Chemikal Underground  |  2009
5 / 10
par Julien  |  le 9 juin 2009

Arab Strap était un groupe merveilleux. Le plus merveilleux d'Écosse. Le duo formé par Aidan Moffat et Malcolm Middleton nous avait sidérés par sa complémentarité, une symbiose ultime entre un songwriter désabusé (Moffat) et un bricoleur curieux (Middleton).

Moffat, c'est une voix traînante, proche de l'engourdissement. Ce sont des textes souillés, des histoires de cul et de cuites, d'amour et de bière. Middleton lui fabriquait des instrus sur mesure, toujours inédites, pour coucher au mieux son pathos sans donner la gerbe. Leur sommet était l'incroyable Philophobia, au croisement du slowcore et du folk-rock, avec cette fameuse phrase qui ouvrait l'album : "It was the biggest ever cock you'd ever seen, but you've no idea where that cock has been".
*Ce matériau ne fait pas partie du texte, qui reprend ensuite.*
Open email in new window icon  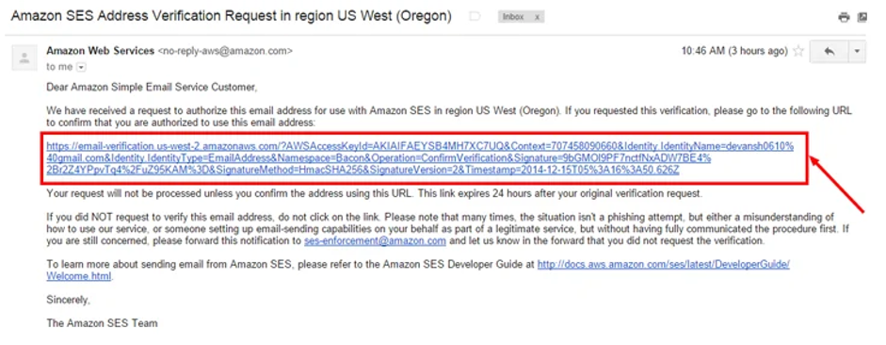[x=862, y=18]
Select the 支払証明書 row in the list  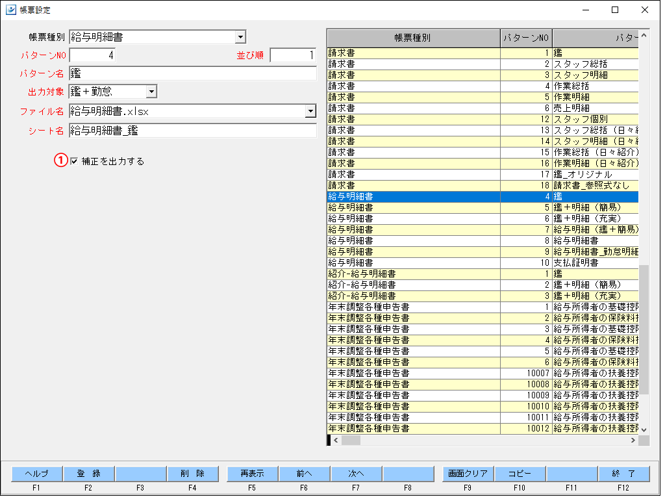pyautogui.click(x=455, y=262)
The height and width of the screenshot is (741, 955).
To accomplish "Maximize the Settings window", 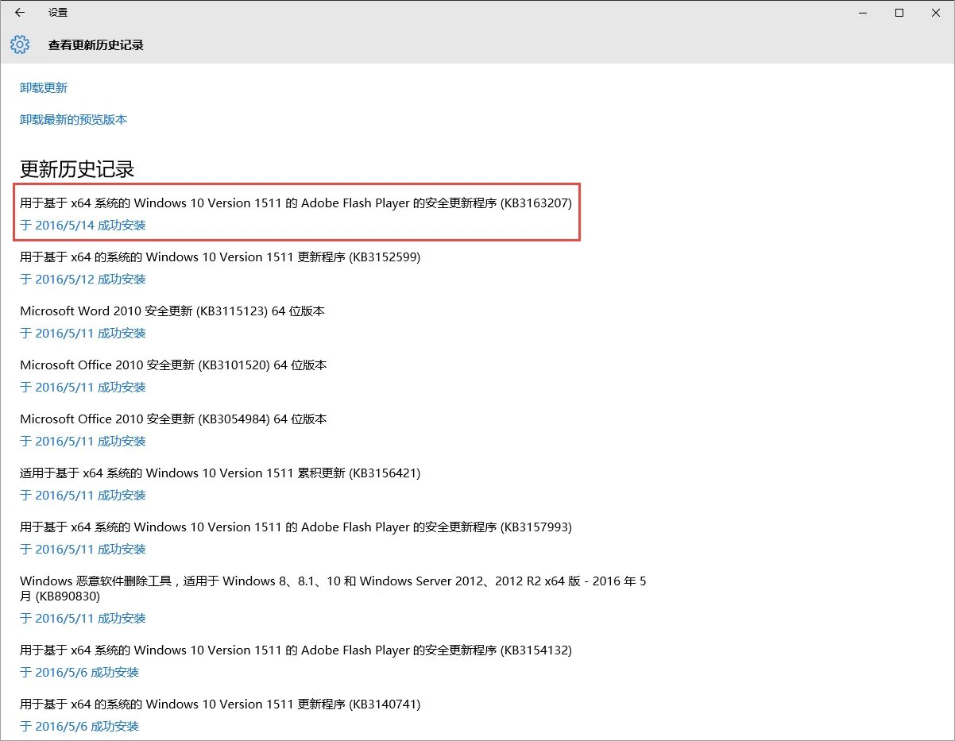I will pyautogui.click(x=899, y=13).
Maintenant qu'Arab Strap s'est séparé, ô nostalgie la flamme a disparu. On peut tourner le problème comme on le veut, Aidan Moffat n'est décidément pas un bon musicien. Par une subtile pichenette il nous avait dupés l'an dernier avec I Can Hear Your Heart, un concept-album où était finement évitée la question musicale. Sous forme d'un roman oralisé accompagné de vieilles musiques de film, celui-ci évoluait en trompe-l'oeil dans un univers intrigant et singulier – à défaut d'être très réussi.
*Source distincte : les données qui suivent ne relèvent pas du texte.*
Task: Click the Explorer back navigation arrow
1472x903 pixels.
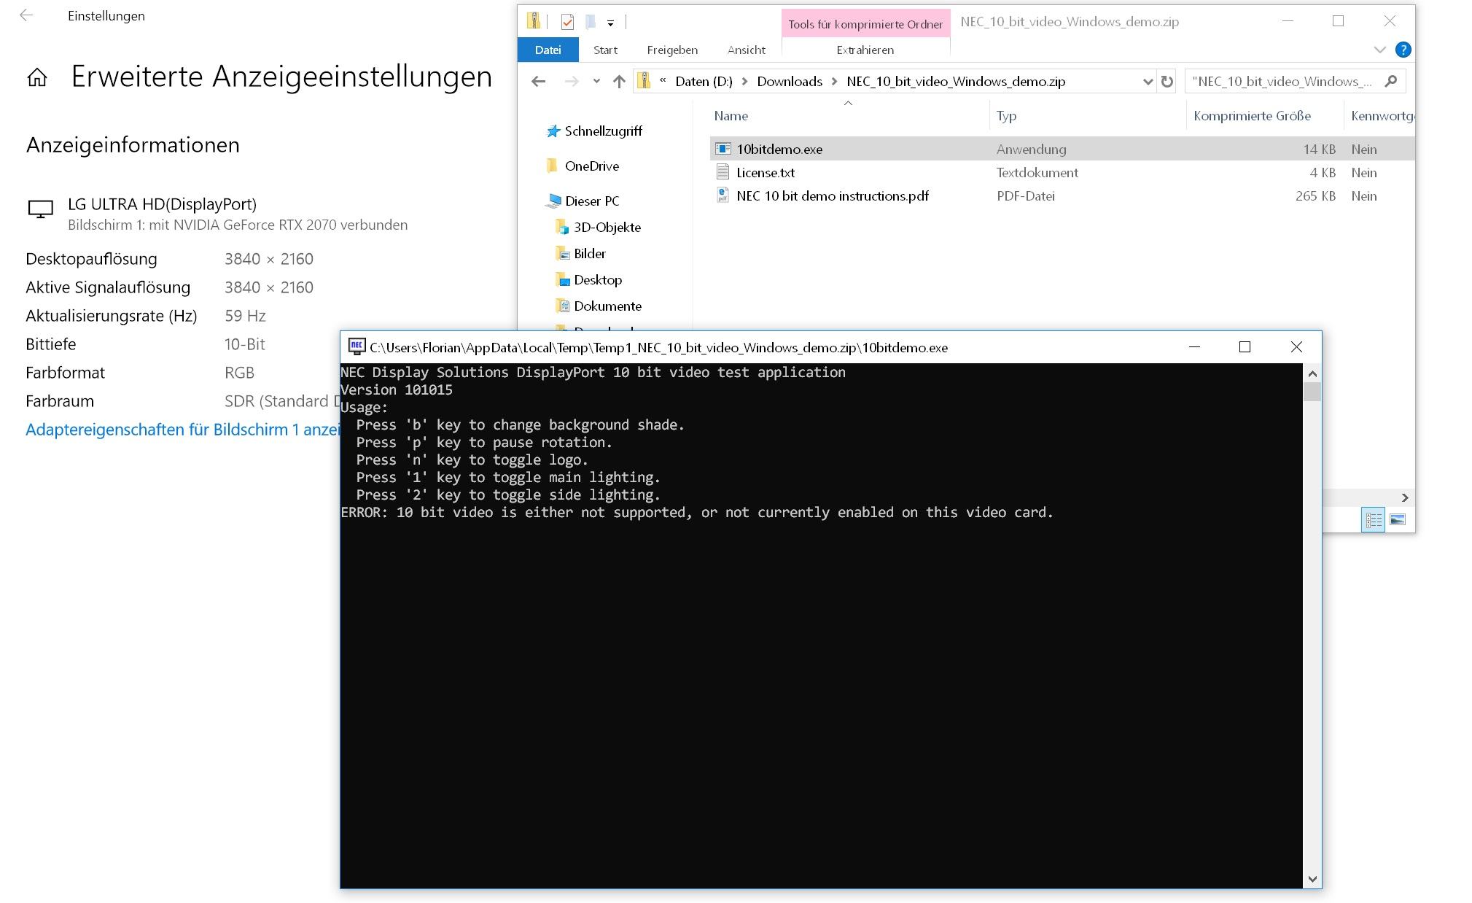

Mais aujourd'hui, en voulant faire un disque simple, sans arrière-pensées, fait de folk boiteux et de rock plein de graisse, Moffat se prend les pieds dans le tapis. À cause justement d'une orchestration indigne, d'une incapacité à sortir de sa place de parolier. Malgré des invités de renom (Alun Woodward des Delgados), on croirait entendre un groupe d'amateurs prêts à sortir pour la première fois en public. On n'utilisera pas de parades comme "c'est un retour aux sources" ou "ils ont voulu sonner comme dans un vrai pub", How To Get To Heaven From Scotland est avant tout un disque difficile à tenir tant il est pénible et mal exécuté. On pourra se délecter de paroles odieuses et sublimes à la fois, de quelques jolies trouvailles ("Atheist's lament" est superbe) mais le constat reste sans appel : Aidan Moffat, seul, ne nous intéresse pas.

Allez, refaites copain-copain avec Malcolm, s'il vous plaît.